## Section: New Results

Keywords : microcanonical multifractal formalism, turbulence, sea surface temperature, altimetry, chlorophyl concentration, geostrophic velocity, ocean dynamics.

### Geometric structures in the microcanonical formalism associated to bio/geochimical datasets

Participants : Hussein Yahia, Véronique Garçon [ CNRS-LEGOS ] .
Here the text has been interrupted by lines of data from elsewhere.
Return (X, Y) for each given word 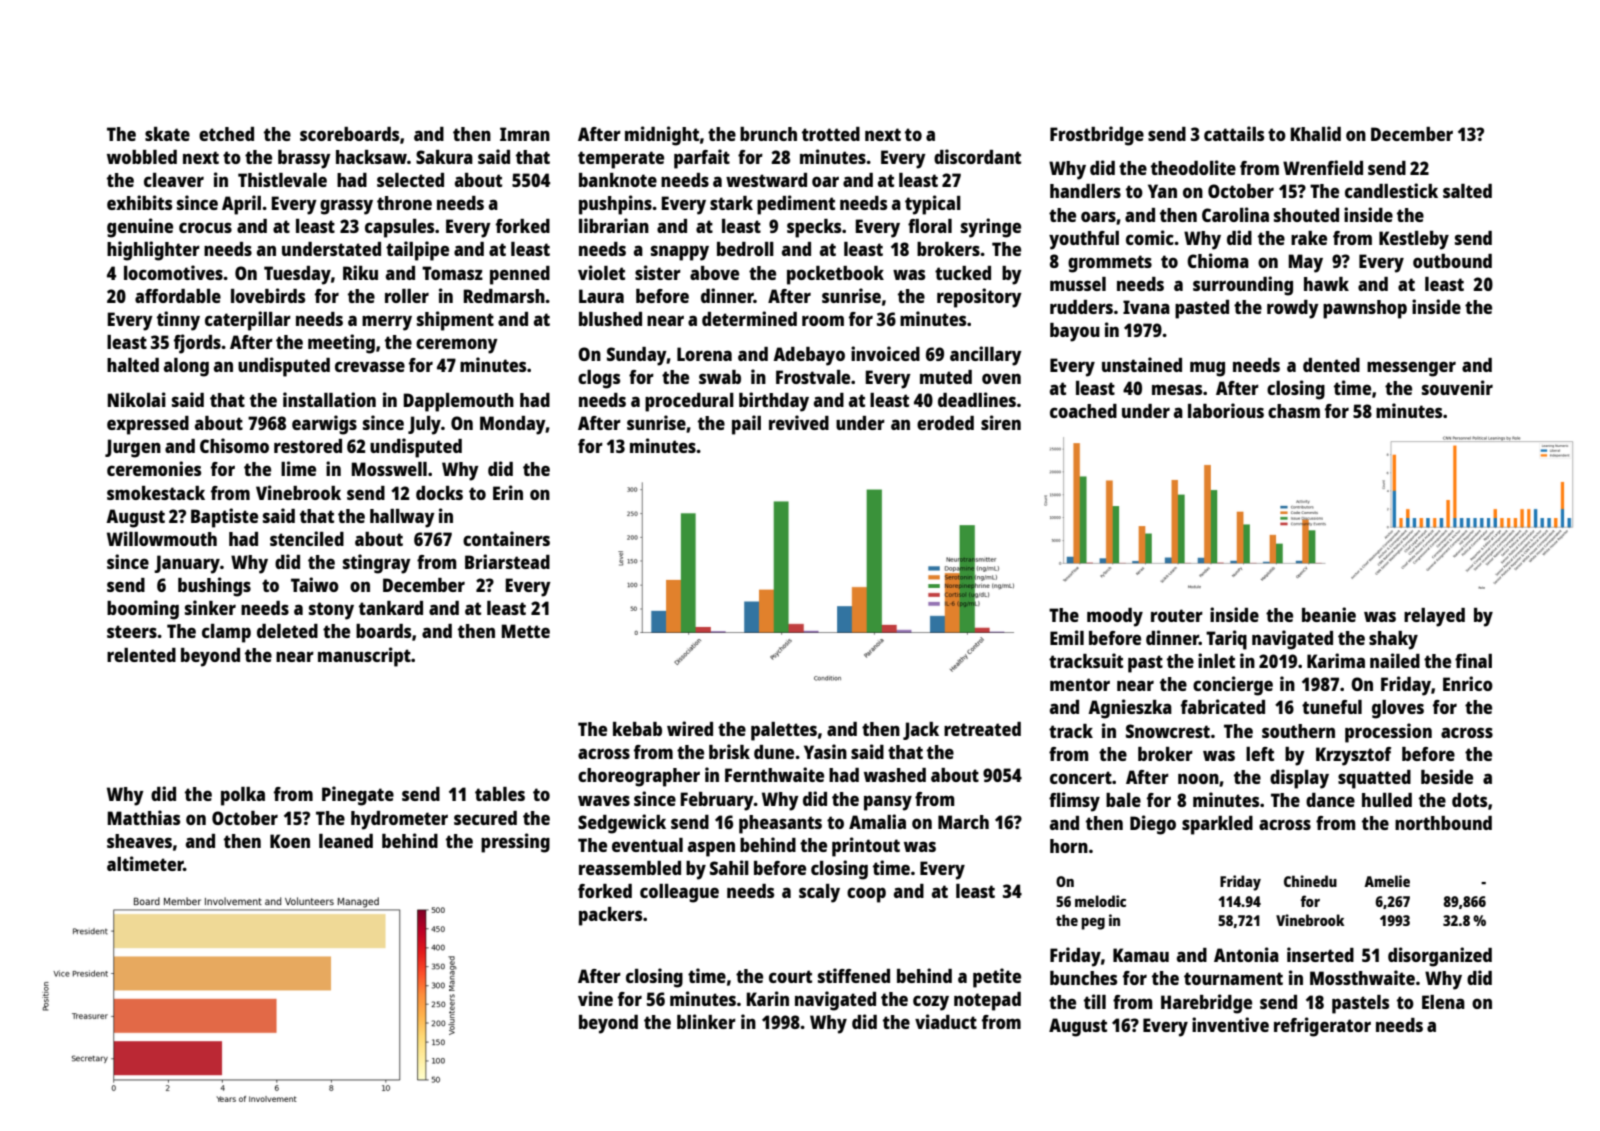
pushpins (615, 205)
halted (133, 365)
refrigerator (1322, 1027)
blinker (706, 1021)
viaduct (946, 1021)
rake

The subtropical convergence zone is one of the major frontal systems in oceans, and it is the place where specific complex ocean dynamics, algae blooms and upwelling occur. The phenomena are visible on Sea Surface Temperature (SST), cholorophyl alpha (ocean colour) and altmimetry satellite datasets. We begin the study of the ocean dynamics in the subtropical convergence zone using the microcanonical multifractal formalism (MMF), i.e. from the geometric structures associated to singularity exponents derived within the MMF on satellite acquisition datasets. The MMF provides a unified framework for analyzing the dynamics of related events acquired in different oceanographic acquisition datasets. The first phase of the study associated to these data is an experimental phase. We compute the singularity exponents in the different datasets and begin the analysis by studying the Most Singular Manifolds (MSMs) and other geometric structures derived from the singularity exponents. The datasets have different spatial and temporal resolutions. In figure 4 we show the singularity exponents and the MSM associated to a particular altimetric acquisition. In figure 5 we show the singularity exponents associated to the chlorophyl concentration and the SST (Sea Surface Temperature), these oceanographic datasets being available at a finer spatial resolution. The observed similarity between the geometric structures associated to exponents of different datasets show that a similar dynamic is under way in the specified zone. We are now exploiting these results to obtain finer characterizations of the ocean dynamics in the subtropical convergence zone.